TAREAS Y EJERCICIOS:
1. Responda según el texto para analizar:
(a) ¿Qué sigue arrastrando el viejo río?
(b) ¿En qué tiene la moral la extraña costumbre de convertirse?
(c) ¿Qué es lo único que le importa a un político?
2. Transcriba sin cambios el fragmento del texto para analizar que va de "La verdad es" a "una patología ecuménica.", ambos incluidos.
── TEXTO PARA ANALIZAR
La verdad es que el viejo río continúa arrastrando mucho barro, aunque, como profetizó Heráclito, no sea exactamente el mismo fango de ayer. En la política indígena las cosas no son como parece: los finales pueden ser principios, la moral tiene la extraña costumbre de convertirse en catequesis y las ideas mudan, casi sin esfuerzo, en los argumentarios infantiles. El poder no entiende de matices: a un político lo único que importa es tener mando en plaza. Se trata de una patología ecuménica.
────
── LÍNEAS EXTRAÍDAS
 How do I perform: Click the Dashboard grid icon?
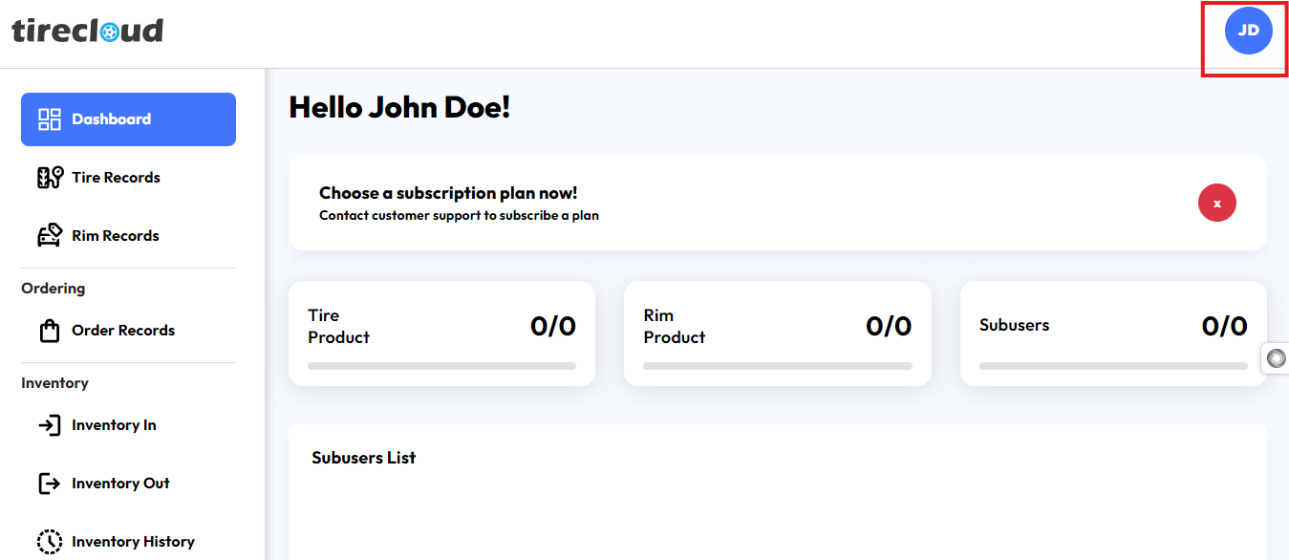point(50,119)
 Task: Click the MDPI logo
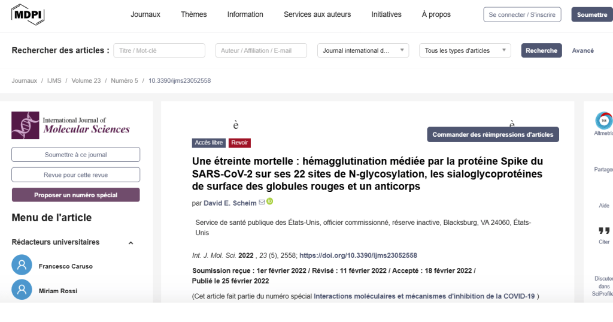(x=28, y=14)
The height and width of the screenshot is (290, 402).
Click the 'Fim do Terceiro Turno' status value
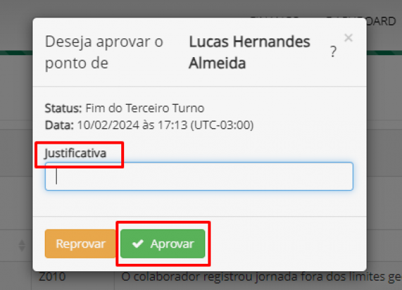tap(145, 108)
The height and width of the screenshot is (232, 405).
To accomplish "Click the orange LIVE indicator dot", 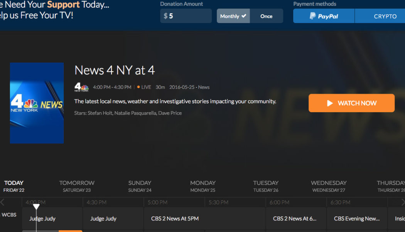I will coord(138,87).
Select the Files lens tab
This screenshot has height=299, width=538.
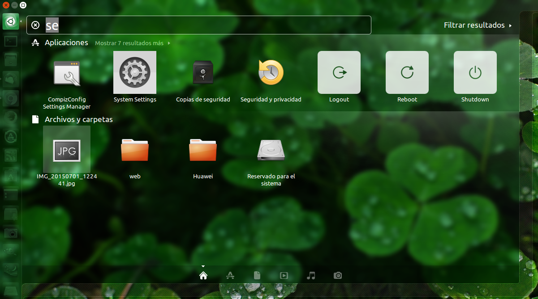pyautogui.click(x=257, y=275)
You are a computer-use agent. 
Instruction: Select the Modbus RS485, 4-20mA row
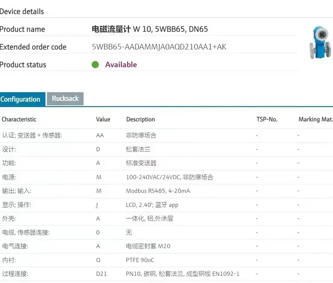(x=158, y=191)
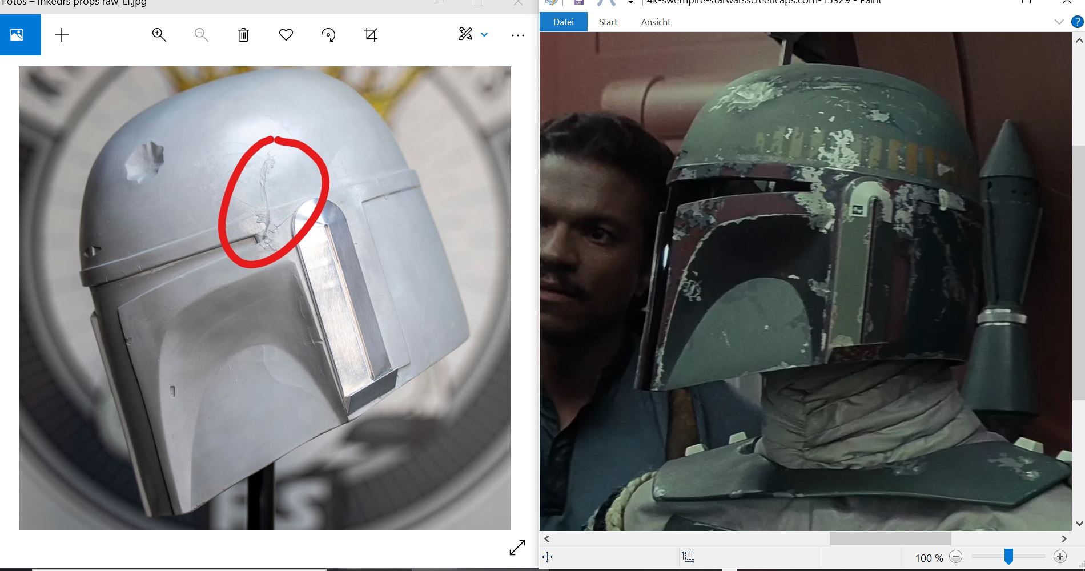Click the Paint horizontal scrollbar thumb
The height and width of the screenshot is (571, 1085).
[890, 538]
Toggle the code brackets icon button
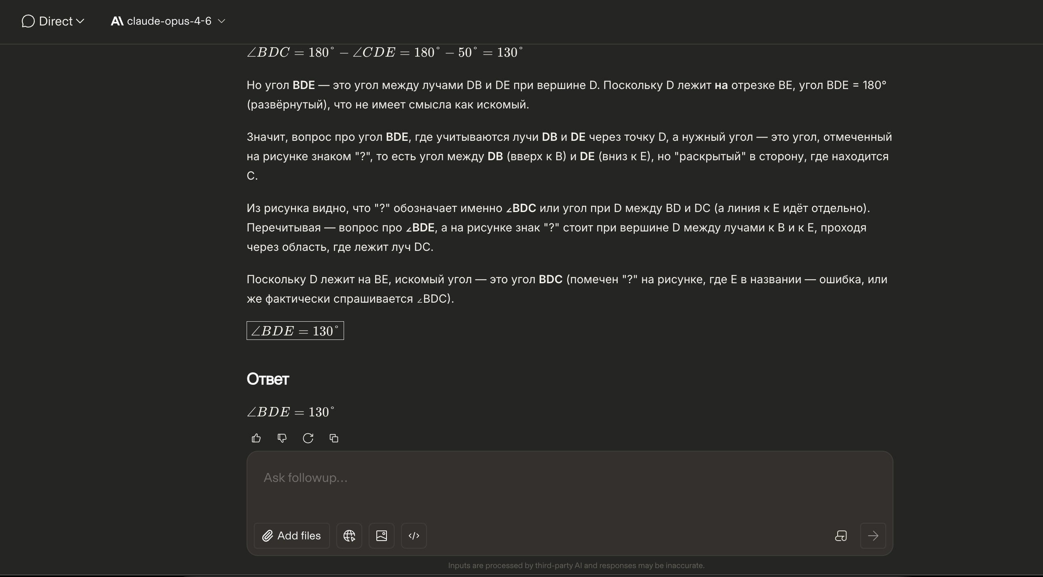This screenshot has width=1043, height=577. coord(413,536)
────
SOLUCIONES:
1.
(a) Mucho barro.
(b) En catequesis.
(c) Tener mando en plaza.

2.
La verdad es que el viejo río continúa arrastrando mucho barro, aunque, como profetizó Heráclito, no sea exactamente el mismo fango de ayer. En la política indígena las cosas no son como parece: los finales pueden ser principios, la moral tiene la extraña costumbre de convertirse en catequesis y las ideas mudan, casi sin esfuerzo, en los argumentarios infantiles. El poder no entiende de matices: a un político lo único que importa es tener mando en plaza. Se trata de una patología ecuménica.